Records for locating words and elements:
** begin **

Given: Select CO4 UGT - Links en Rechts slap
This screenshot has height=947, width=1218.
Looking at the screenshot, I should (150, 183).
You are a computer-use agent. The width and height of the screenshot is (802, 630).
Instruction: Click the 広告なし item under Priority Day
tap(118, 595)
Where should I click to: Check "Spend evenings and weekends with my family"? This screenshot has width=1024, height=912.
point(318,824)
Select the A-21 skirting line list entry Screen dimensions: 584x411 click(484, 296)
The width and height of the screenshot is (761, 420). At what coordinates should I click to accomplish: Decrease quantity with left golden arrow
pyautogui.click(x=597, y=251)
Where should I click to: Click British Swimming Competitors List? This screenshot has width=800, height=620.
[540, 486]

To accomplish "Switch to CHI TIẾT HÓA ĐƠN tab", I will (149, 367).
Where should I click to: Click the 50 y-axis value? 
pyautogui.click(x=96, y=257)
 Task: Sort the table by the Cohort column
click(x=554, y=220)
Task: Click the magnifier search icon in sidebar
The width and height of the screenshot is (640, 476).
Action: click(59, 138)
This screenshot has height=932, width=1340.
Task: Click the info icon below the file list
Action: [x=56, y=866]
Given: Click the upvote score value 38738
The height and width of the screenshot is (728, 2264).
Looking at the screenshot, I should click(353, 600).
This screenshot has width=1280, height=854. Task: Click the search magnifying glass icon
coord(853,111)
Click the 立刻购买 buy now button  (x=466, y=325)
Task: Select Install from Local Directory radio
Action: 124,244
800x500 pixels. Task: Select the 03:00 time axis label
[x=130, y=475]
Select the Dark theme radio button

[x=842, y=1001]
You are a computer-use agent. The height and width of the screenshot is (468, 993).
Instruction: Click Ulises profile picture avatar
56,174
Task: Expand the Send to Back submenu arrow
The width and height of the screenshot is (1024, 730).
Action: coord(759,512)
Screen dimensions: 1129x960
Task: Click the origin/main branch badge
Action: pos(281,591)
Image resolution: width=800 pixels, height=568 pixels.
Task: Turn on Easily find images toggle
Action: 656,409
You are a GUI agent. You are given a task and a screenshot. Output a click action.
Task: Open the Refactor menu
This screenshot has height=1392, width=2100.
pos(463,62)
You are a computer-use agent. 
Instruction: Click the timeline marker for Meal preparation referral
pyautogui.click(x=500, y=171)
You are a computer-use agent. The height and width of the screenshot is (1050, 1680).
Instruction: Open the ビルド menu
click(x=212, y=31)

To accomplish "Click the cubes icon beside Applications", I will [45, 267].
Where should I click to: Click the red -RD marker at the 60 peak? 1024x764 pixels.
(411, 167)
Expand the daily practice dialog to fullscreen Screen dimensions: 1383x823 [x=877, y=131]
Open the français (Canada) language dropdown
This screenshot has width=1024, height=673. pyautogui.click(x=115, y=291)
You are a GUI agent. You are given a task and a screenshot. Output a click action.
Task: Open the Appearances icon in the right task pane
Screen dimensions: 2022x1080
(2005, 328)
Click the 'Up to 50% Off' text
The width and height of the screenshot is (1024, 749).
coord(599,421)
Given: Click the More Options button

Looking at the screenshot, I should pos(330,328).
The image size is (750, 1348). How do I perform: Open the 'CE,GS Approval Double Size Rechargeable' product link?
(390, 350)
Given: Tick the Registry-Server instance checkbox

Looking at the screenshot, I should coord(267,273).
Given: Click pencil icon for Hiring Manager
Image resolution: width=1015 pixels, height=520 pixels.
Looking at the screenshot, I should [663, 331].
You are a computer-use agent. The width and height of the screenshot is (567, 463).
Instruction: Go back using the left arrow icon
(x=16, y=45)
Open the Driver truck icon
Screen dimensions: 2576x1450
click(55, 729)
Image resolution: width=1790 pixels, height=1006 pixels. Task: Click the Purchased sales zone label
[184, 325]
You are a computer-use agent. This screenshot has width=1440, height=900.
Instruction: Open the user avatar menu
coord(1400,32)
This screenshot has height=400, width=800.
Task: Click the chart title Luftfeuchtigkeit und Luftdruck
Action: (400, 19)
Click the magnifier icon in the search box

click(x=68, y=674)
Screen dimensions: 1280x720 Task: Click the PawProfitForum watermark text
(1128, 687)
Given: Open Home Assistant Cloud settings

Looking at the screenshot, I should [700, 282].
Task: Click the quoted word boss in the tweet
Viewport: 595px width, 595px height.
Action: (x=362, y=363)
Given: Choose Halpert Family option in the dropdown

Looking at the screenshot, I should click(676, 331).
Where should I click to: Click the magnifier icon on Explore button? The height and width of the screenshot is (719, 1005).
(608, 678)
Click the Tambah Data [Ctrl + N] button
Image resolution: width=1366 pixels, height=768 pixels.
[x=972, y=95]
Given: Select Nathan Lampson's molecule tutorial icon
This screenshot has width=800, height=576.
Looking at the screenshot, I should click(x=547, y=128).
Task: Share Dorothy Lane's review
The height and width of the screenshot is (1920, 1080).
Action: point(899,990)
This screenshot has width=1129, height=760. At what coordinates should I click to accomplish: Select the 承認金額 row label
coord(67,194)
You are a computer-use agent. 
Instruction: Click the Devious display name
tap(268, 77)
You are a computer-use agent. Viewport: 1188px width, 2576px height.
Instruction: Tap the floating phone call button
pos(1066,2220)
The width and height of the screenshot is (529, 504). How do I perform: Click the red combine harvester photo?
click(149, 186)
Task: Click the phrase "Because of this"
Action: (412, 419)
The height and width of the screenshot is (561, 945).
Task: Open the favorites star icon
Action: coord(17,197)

** end **

> [STATED GOAL]: Convert the material above into a Markdown table with two columns, Row and Line. Give each nonblank line its own numbered row.

> [RESULT]:
| Row | Line |
|---|---|
| 1 | Given: Select CO4 UGT - Links en Rechts slap |
| 2 | This screenshot has height=947, width=1218. |
| 3 | Looking at the screenshot, I should (150, 183). |
| 4 | You are a computer-use agent. The width and height of the screenshot is (802, 630). |
| 5 | Instruction: Click the 広告なし item under Priority Day |
| 6 | tap(118, 595) |
| 7 | Where should I click to: Check "Spend evenings and weekends with my family"? This screenshot has width=1024, height=912. |
| 8 | point(318,824) |
| 9 | Select the A-21 skirting line list entry Screen dimensions: 584x411 click(484, 296) |
| 10 | The width and height of the screenshot is (761, 420). At what coordinates should I click to accomplish: Decrease quantity with left golden arrow |
| 11 | pyautogui.click(x=597, y=251) |
| 12 | Where should I click to: Click British Swimming Competitors List? This screenshot has width=800, height=620. |
| 13 | [540, 486] |
| 14 | To accomplish "Switch to CHI TIẾT HÓA ĐƠN tab", I will (149, 367). |
| 15 | Where should I click to: Click the 50 y-axis value?  |
| 16 | pyautogui.click(x=96, y=257) |
| 17 |  Task: Sort the table by the Cohort column |
| 18 | click(x=554, y=220) |
| 19 | Task: Click the magnifier search icon in sidebar |
| 20 | The width and height of the screenshot is (640, 476). |
| 21 | Action: click(59, 138) |
| 22 | This screenshot has height=932, width=1340. |
| 23 | Task: Click the info icon below the file list |
| 24 | Action: [x=56, y=866] |
| 25 | Given: Click the upvote score value 38738 |
| 26 | The height and width of the screenshot is (728, 2264). |
| 27 | Looking at the screenshot, I should click(353, 600). |
| 28 | This screenshot has width=1280, height=854. Task: Click the search magnifying glass icon |
| 29 | coord(853,111) |
| 30 | Click the 立刻购买 buy now button  (x=466, y=325) |
| 31 | Task: Select Install from Local Directory radio |
| 32 | Action: 124,244 |
| 33 | 800x500 pixels. Task: Select the 03:00 time axis label |
| 34 | [x=130, y=475] |
| 35 | Select the Dark theme radio button |
| 36 | [x=842, y=1001] |
| 37 | You are a computer-use agent. The height and width of the screenshot is (468, 993). |
| 38 | Instruction: Click Ulises profile picture avatar |
| 39 | 56,174 |
| 40 | Task: Expand the Send to Back submenu arrow |
| 41 | The width and height of the screenshot is (1024, 730). |
| 42 | Action: coord(759,512) |
| 43 | Screen dimensions: 1129x960 |
| 44 | Task: Click the origin/main branch badge |
| 45 | Action: pos(281,591) |
| 46 | Image resolution: width=800 pixels, height=568 pixels. |
| 47 | Task: Turn on Easily find images toggle |
| 48 | Action: 656,409 |
| 49 | You are a GUI agent. You are given a task and a screenshot. Output a click action. |
| 50 | Task: Open the Refactor menu |
| 51 | This screenshot has height=1392, width=2100. |
| 52 | pos(463,62) |
| 53 | You are a computer-use agent.  |
| 54 | Instruction: Click the timeline marker for Meal preparation referral |
| 55 | pyautogui.click(x=500, y=171) |
| 56 | You are a computer-use agent. The height and width of the screenshot is (1050, 1680). |
| 57 | Instruction: Open the ビルド menu |
| 58 | click(x=212, y=31) |
| 59 | To accomplish "Click the cubes icon beside Applications", I will [45, 267]. |
| 60 | Where should I click to: Click the red -RD marker at the 60 peak? 1024x764 pixels. |
| 61 | (411, 167) |
| 62 | Expand the daily practice dialog to fullscreen Screen dimensions: 1383x823 [x=877, y=131] |
| 63 | Open the français (Canada) language dropdown |
| 64 | This screenshot has width=1024, height=673. pyautogui.click(x=115, y=291) |
| 65 | You are a GUI agent. You are given a task and a screenshot. Output a click action. |
| 66 | Task: Open the Appearances icon in the right task pane |
| 67 | Screen dimensions: 2022x1080 |
| 68 | (2005, 328) |
| 69 | Click the 'Up to 50% Off' text |
| 70 | The width and height of the screenshot is (1024, 749). |
| 71 | coord(599,421) |
| 72 | Given: Click the More Options button |
| 73 | Looking at the screenshot, I should pos(330,328). |
| 74 | The image size is (750, 1348). How do I perform: Open the 'CE,GS Approval Double Size Rechargeable' product link? |
| 75 | (390, 350) |
| 76 | Given: Tick the Registry-Server instance checkbox |
| 77 | Looking at the screenshot, I should coord(267,273). |
| 78 | Given: Click pencil icon for Hiring Manager |
| 79 | Image resolution: width=1015 pixels, height=520 pixels. |
| 80 | Looking at the screenshot, I should [663, 331]. |
| 81 | You are a computer-use agent. The width and height of the screenshot is (567, 463). |
| 82 | Instruction: Go back using the left arrow icon |
| 83 | (x=16, y=45) |
| 84 | Open the Driver truck icon |
| 85 | Screen dimensions: 2576x1450 |
| 86 | click(55, 729) |
| 87 | Image resolution: width=1790 pixels, height=1006 pixels. Task: Click the Purchased sales zone label |
| 88 | [184, 325] |
| 89 | You are a computer-use agent. This screenshot has width=1440, height=900. |
| 90 | Instruction: Open the user avatar menu |
| 91 | coord(1400,32) |
| 92 | This screenshot has height=400, width=800. |
| 93 | Task: Click the chart title Luftfeuchtigkeit und Luftdruck |
| 94 | Action: (400, 19) |
| 95 | Click the magnifier icon in the search box |
| 96 | click(x=68, y=674) |
| 97 | Screen dimensions: 1280x720 Task: Click the PawProfitForum watermark text |
| 98 | (1128, 687) |
| 99 | Given: Open Home Assistant Cloud settings |
| 100 | Looking at the screenshot, I should [700, 282]. |
| 101 | Task: Click the quoted word boss in the tweet |
| 102 | Viewport: 595px width, 595px height. |
| 103 | Action: (x=362, y=363) |
| 104 | Given: Choose Halpert Family option in the dropdown |
| 105 | Looking at the screenshot, I should click(676, 331). |
| 106 | Where should I click to: Click the magnifier icon on Explore button? The height and width of the screenshot is (719, 1005). |
| 107 | (608, 678) |
| 108 | Click the Tambah Data [Ctrl + N] button |
| 109 | Image resolution: width=1366 pixels, height=768 pixels. |
| 110 | [x=972, y=95] |
| 111 | Given: Select Nathan Lampson's molecule tutorial icon |
| 112 | This screenshot has width=800, height=576. |
| 113 | Looking at the screenshot, I should click(x=547, y=128). |
| 114 | Task: Share Dorothy Lane's review |
| 115 | The height and width of the screenshot is (1920, 1080). |
| 116 | Action: point(899,990) |
| 117 | This screenshot has width=1129, height=760. At what coordinates should I click to accomplish: Select the 承認金額 row label |
| 118 | coord(67,194) |
| 119 | You are a computer-use agent.  |
| 120 | Instruction: Click the Devious display name |
| 121 | tap(268, 77) |
| 122 | You are a computer-use agent. Viewport: 1188px width, 2576px height. |
| 123 | Instruction: Tap the floating phone call button |
| 124 | pos(1066,2220) |
| 125 | The width and height of the screenshot is (529, 504). How do I perform: Click the red combine harvester photo? |
| 126 | click(149, 186) |
| 127 | Task: Click the phrase "Because of this" |
| 128 | Action: (412, 419) |
| 129 | The height and width of the screenshot is (561, 945). |
| 130 | Task: Open the favorites star icon |
| 131 | Action: coord(17,197) |